Cloning of pGGD(saGFP-OPT-MCS) and generation of Rx3saGFP knock-in line
Request a detailed protocolThe ocean pout polyA terminator (OPT) sequence was released from plasmid pGBT-RP2 (Clark et al., 2011) via restriction digest with BfaI-FD (Thermo Fisher Scientific), ligated into pGGEV_5_linker (Addgene #49285), and fused into pGGDestSC-ATG (#49322 Addgene) using the Golden GATEway cloning system (Kirchmaier et al., 2013) and the following sequences: target site sequence of sgRNA GFP_T1 (Stemmer et al., 2015) inserted in pGGEV_1, a multiple cloning site in pGGEV_2, a strong AD splice acceptor (Centanin et al., 2011) fused with a GFP variant not targeted by sgRNA GFP_T1 (Stemmer et al., 2015) in pGGEV_3, pGGEV_4_linker (#49284 Addgene), a multiple cloning cassette in pGGEV_6 and pGGEV_7’_linker (#49293 Addgene). Adjustment of open reading frame following the splice acceptor was accomplished via Q5 (NEB, Cat#:M0491L) mutagenesis by inserting a single or two nucleotides (+1 or +2, respectively) to yield gene trap vectors for all three forward frames.

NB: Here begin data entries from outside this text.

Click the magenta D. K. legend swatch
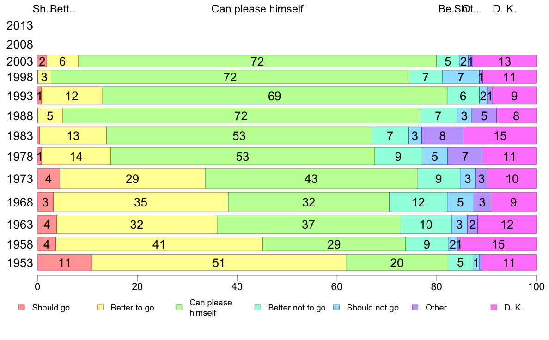The image size is (549, 340). click(494, 307)
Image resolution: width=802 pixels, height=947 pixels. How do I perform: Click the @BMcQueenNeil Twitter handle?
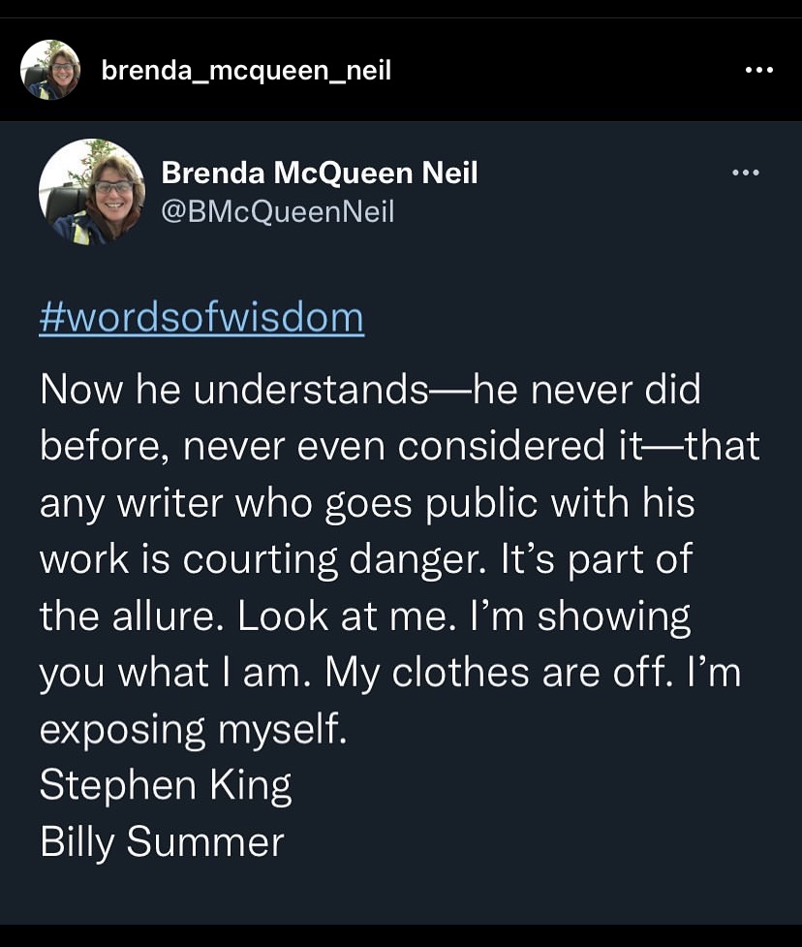(x=278, y=210)
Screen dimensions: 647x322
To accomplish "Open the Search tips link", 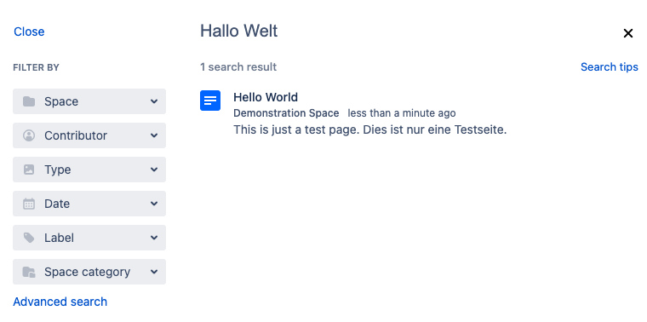I will coord(609,67).
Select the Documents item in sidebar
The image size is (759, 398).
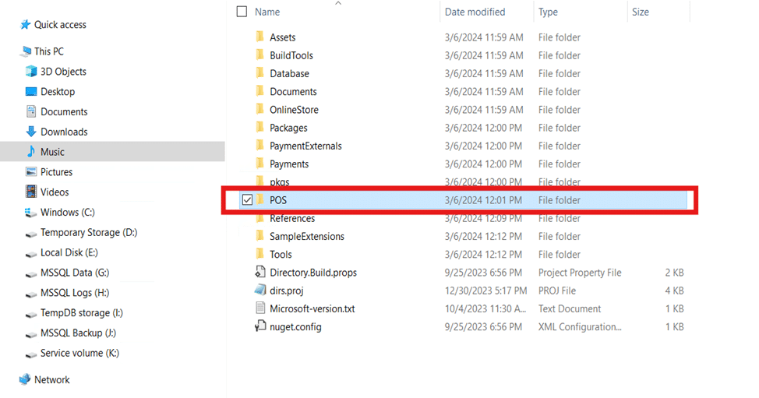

sgRNA rx3_T1 (AGCAGAGCGCGCAAAGAACC[AGG], PAM in brackets) and rx3_T2 (AGCGCGCAAAGAACCAGGCA[GGG], PAM in brackets) were designed using CCTop and cloned and transcribed as described previously (Stemmer et al., 2015). The saGFP-OPT-MCS+2 cassette was inserted into the first intron of Rx3 by non-homologous end joining via microinjection into the cytoplasm of one cell stage medaka zygotes. Injection mix contained 15 ng/µl of each sgRNA rx3_T1, rx3_T2 and GFP_T1, 150 ng/µl Cas9 mRNA and 10 ng/µl pGGD(saGFP-OPT-MCS+2) in nuclease-free water. Embryos were raised and maintained at 28°C in 1× Embryo Rearing Medium (ERM, 17 mM NaCl, 40 mM KCl, 0.27 mM CaCl2, 0.66 mM MgSO4, 17 mM HEPES) and screened for ocular GFP expression 1 dpf on a Nikon SMZ18. Genotyping-PCR was performed with Q5 High-Fidelity DNA Polymerase (NEB) with 98°C initial denaturation for 2 min, followed by 30 cycles of 98°C denaturation for 20 s, 66°C annealing for 30 s, 72°C extension for 25 s. Primers used to amplify 5’ integration: Rx3_F 5’-TCCTTTTTAGACAAATGTGGCTCC, GFP_R 5’-GCTCGACCAGGATGGGCA; 3’ integration: pDest_F 5’-ATTACCGCCTTTGAGTGAGC, Rx3_R 5’-GACAGGTATCCGGTAAGCGG. Following gel electrophoresis, amplicons were gel-purified (InnuPrep, AnalyticJena), sequenced (Eurofins Genomics), and analyzed using Geneious R8.1 (Biomatters).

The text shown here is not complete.